→ **Problem details**:
Character for character, give back every line below.

→ **Records for this exercise**:
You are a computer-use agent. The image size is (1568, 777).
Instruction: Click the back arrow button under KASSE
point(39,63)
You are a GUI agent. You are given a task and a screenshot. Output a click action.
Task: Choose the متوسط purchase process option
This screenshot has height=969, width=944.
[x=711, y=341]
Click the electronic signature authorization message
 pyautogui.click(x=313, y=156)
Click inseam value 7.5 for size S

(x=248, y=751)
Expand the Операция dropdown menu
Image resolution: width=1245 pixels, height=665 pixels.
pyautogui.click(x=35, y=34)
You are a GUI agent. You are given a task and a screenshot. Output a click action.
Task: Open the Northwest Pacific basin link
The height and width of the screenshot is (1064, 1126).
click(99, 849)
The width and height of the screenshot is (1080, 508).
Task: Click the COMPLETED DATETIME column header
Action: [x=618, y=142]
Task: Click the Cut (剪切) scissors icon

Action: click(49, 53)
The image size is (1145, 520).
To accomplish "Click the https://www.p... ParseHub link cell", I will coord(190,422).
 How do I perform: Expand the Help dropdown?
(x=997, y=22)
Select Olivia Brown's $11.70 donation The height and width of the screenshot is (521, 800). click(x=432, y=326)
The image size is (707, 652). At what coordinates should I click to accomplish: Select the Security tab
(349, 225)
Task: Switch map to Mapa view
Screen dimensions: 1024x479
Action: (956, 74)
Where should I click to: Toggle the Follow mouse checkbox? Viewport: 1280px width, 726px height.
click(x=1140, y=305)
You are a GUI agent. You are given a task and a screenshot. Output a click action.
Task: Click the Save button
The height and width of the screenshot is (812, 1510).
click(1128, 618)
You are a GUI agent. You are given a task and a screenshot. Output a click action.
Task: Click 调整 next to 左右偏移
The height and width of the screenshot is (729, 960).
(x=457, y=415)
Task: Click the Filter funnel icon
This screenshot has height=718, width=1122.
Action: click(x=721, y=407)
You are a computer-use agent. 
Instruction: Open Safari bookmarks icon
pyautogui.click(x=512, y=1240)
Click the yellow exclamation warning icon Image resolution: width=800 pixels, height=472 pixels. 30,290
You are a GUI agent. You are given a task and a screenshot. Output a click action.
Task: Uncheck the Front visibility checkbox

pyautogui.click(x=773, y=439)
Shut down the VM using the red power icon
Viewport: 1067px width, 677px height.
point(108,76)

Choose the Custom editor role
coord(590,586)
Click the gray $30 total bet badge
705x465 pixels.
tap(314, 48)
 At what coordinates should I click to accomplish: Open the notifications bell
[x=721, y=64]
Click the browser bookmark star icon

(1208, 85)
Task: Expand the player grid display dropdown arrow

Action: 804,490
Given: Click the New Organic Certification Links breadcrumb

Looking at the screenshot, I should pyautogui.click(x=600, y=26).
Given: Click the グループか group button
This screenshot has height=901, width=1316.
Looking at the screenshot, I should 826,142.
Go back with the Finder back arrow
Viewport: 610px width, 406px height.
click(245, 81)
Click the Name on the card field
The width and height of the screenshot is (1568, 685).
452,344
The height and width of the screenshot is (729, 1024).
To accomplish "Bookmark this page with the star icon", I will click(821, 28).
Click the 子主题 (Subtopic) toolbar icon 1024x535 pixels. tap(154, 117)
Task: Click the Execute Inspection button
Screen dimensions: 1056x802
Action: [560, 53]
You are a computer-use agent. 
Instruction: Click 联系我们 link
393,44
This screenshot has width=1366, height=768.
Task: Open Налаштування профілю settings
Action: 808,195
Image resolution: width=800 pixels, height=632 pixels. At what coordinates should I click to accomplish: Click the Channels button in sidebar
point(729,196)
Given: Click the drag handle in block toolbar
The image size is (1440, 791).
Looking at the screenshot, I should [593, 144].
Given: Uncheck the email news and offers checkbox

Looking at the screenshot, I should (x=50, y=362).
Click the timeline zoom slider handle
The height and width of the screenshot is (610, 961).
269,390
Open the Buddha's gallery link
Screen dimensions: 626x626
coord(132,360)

→ **Result below**:
You are a computer-use agent. The image size is (1568, 777).
Instruction: Click the back arrow button under KASSE
point(39,63)
You are a GUI agent. You are given a task and a screenshot. Output a click action.
Task: Choose the متوسط purchase process option
This screenshot has height=969, width=944.
[x=711, y=341]
Click the electronic signature authorization message
 pyautogui.click(x=313, y=156)
Click inseam value 7.5 for size S

(x=248, y=751)
Expand the Операция dropdown menu
Image resolution: width=1245 pixels, height=665 pixels.
pyautogui.click(x=35, y=34)
You are a GUI agent. You are given a task and a screenshot. Output a click action.
Task: Open the Northwest Pacific basin link
The height and width of the screenshot is (1064, 1126).
click(99, 849)
The width and height of the screenshot is (1080, 508).
Task: Click the COMPLETED DATETIME column header
Action: [x=618, y=142]
Task: Click the Cut (剪切) scissors icon

Action: click(49, 53)
The image size is (1145, 520).
To accomplish "Click the https://www.p... ParseHub link cell", I will coord(190,422).
 How do I perform: Expand the Help dropdown?
(x=997, y=22)
Select Olivia Brown's $11.70 donation The height and width of the screenshot is (521, 800). click(x=432, y=326)
The image size is (707, 652). At what coordinates should I click to accomplish: Select the Security tab
(349, 225)
Task: Switch map to Mapa view
Screen dimensions: 1024x479
Action: (956, 74)
Where should I click to: Toggle the Follow mouse checkbox? Viewport: 1280px width, 726px height.
click(x=1140, y=305)
You are a GUI agent. You are given a task and a screenshot. Output a click action.
Task: Click the Save button
The height and width of the screenshot is (812, 1510).
click(1128, 618)
You are a GUI agent. You are given a task and a screenshot. Output a click action.
Task: Click 调整 next to 左右偏移
The height and width of the screenshot is (729, 960).
(x=457, y=415)
Task: Click the Filter funnel icon
This screenshot has height=718, width=1122.
Action: click(x=721, y=407)
You are a computer-use agent. 
Instruction: Open Safari bookmarks icon
pyautogui.click(x=512, y=1240)
Click the yellow exclamation warning icon Image resolution: width=800 pixels, height=472 pixels. 30,290
You are a GUI agent. You are given a task and a screenshot. Output a click action.
Task: Uncheck the Front visibility checkbox

pyautogui.click(x=773, y=439)
Shut down the VM using the red power icon
Viewport: 1067px width, 677px height.
point(108,76)

Choose the Custom editor role
coord(590,586)
Click the gray $30 total bet badge
705x465 pixels.
tap(314, 48)
 At what coordinates should I click to accomplish: Open the notifications bell
[x=721, y=64]
Click the browser bookmark star icon

(1208, 85)
Task: Expand the player grid display dropdown arrow

Action: 804,490
Given: Click the New Organic Certification Links breadcrumb

Looking at the screenshot, I should pyautogui.click(x=600, y=26).
Given: Click the グループか group button
This screenshot has height=901, width=1316.
Looking at the screenshot, I should 826,142.
Go back with the Finder back arrow
Viewport: 610px width, 406px height.
click(245, 81)
Click the Name on the card field
The width and height of the screenshot is (1568, 685).
452,344
The height and width of the screenshot is (729, 1024).
To accomplish "Bookmark this page with the star icon", I will click(821, 28).
Click the 子主题 (Subtopic) toolbar icon 1024x535 pixels. tap(154, 117)
Task: Click the Execute Inspection button
Screen dimensions: 1056x802
Action: [560, 53]
You are a computer-use agent. 
Instruction: Click 联系我们 link
393,44
This screenshot has width=1366, height=768.
Task: Open Налаштування профілю settings
Action: 808,195
Image resolution: width=800 pixels, height=632 pixels. At what coordinates should I click to accomplish: Click the Channels button in sidebar
point(729,196)
Given: Click the drag handle in block toolbar
The image size is (1440, 791).
Looking at the screenshot, I should [593, 144].
Given: Uncheck the email news and offers checkbox

Looking at the screenshot, I should (x=50, y=362).
Click the timeline zoom slider handle
The height and width of the screenshot is (610, 961).
269,390
Open the Buddha's gallery link
Screen dimensions: 626x626
coord(132,360)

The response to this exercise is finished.